155550 – OOffice is leaking through accounts (this could be security issue)

Bug 155550 - OOffice is leaking through accounts (this could be security issue)

Summary: OOffice is leaking through accounts (this could be security issue)

Status:	RESOLVED NOT A BUG

Alias:	None

Product:	kwin
Classification:	Plasma
Component:	general (show other bugs)
Version:	unspecified
Platform:	openSUSE Linux

Importance:	NOR normal
Target Milestone:	---
Assignee:	KWin default assignee

URL:
Keywords:

Depends on:
Blocks:

Reported:	2008-01-12 18:53 UTC by Maciej Pilichowski
Modified:	2008-01-12 20:54 UTC (History)
CC List:	0 users

See Also:
Latest Commit:
Version Fixed In:

Attachments
Add an attachment

Note You need to log in before you can comment on or make changes to this bug.

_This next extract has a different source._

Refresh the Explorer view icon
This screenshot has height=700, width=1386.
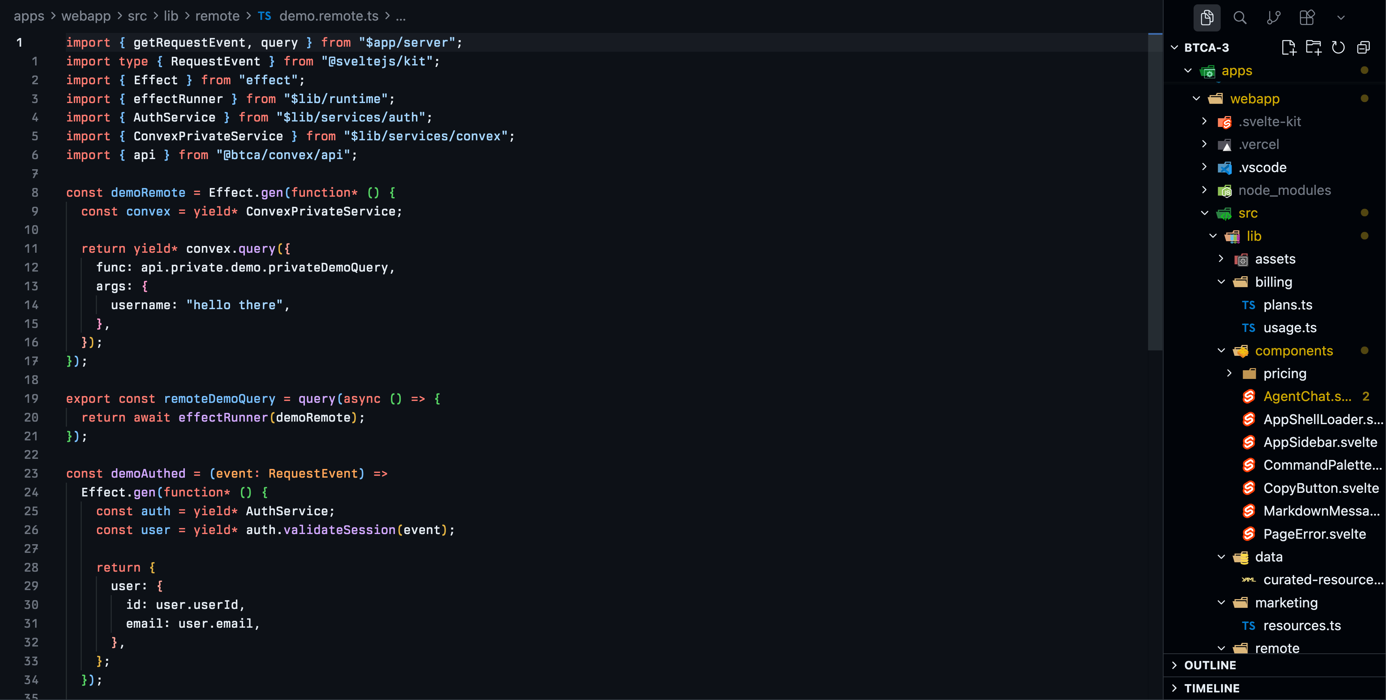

Description Maciej Pilichowski 2008-01-12 18:53:43 UTC

Version:            (using KDE KDE 3.5.8)
Installed from:    SuSE RPMs

Start KDE, login, run OOffice-Writer, start new session, login as the same user, run OOWriter, OOImpress, OOCalc. Nothing? Logout. Now you will find all those apps running fine at the first session.

This is bug for sure, but I don't know if this is security issue -- of course in this case the user is the same, but shouldn't memory&data be separated anyway?

Comment 1 Maksim Orlovich 2008-01-12 19:38:37 UTC

OOffice most likely finds a previous process, and activates that.
And no, there is no separation, and that has 0 to do with KDE --- it's the same user, the only thing that's different is the DISPLAY environment variable that tells what user to talk to.

Not a KDE bug, IMHO

Comment 2 Maksim Orlovich 2008-01-12 19:42:46 UTC

Further testing confirms that. OpenOffice bug --- it shares processes across different DISPLAY's

Comment 3 Maciej Pilichowski 2008-01-12 20:05:01 UTC

Maksim, ok, so this is not security issue, but for the rest of this issue -- OOffice behaves nasty, true, but KDE should prevent such things.

Could you please change to it a wish then? Thank you.

Comment 4 Maciej Pilichowski 2008-01-12 20:09:29 UTC

Btw. I reported it to OO bugzilla:
http://www.openoffice.org/issues/show_bug.cgi?id=85194

Comment 5 Maksim Orlovich 2008-01-12 20:13:25 UTC

There is absolutely no sane way KDE can prevent such things.

Comment 6 Maciej Pilichowski 2008-01-12 20:35:05 UTC

A little "cheating" with DISPLAY?

Maksim, I hope you understand me -- imho KDE as desktop environment should protect user from any fancy/malicious/buggy/bad/etc. window behaviour. So if I set policy A there should be now way app would violate it. Like in this case.

Comment 7 Maksim Orlovich 2008-01-12 20:44:57 UTC

You severely overestimate abilities of a DE. What happens is this:

1. You start session #1. That starts X :0, and sets DISPLAY=:0
2. a bunch of apps run, etc.
3. You run OpenOffice. It connects to X :0, since the DISPLAY=:0
4. You start session #2. That starts X :1, sets DISPLAY=:1
5. a bunch of KDE apps, etc. run. They connect to DISPLAY=:1.
6. You try to start OpenOffice. It notices itself already running, and tells
the old copy to open a new window, which it promptly does, using the :0 display. There is no KDE involvement in this step. None. KDE doesn't see anything whatsoever.

Comment 8 Maciej Pilichowski 2008-01-12 20:50:08 UTC

Could KDE intercept DISPLAY information -- internally keep track of good data, but for any app show it as display 0? Ugly, but since app is allowed to such low level info...

Comment 9 Maksim Orlovich 2008-01-12 20:54:34 UTC

Wouldn't work. The old (and one and only) openoffice process has the socket open to the old X server.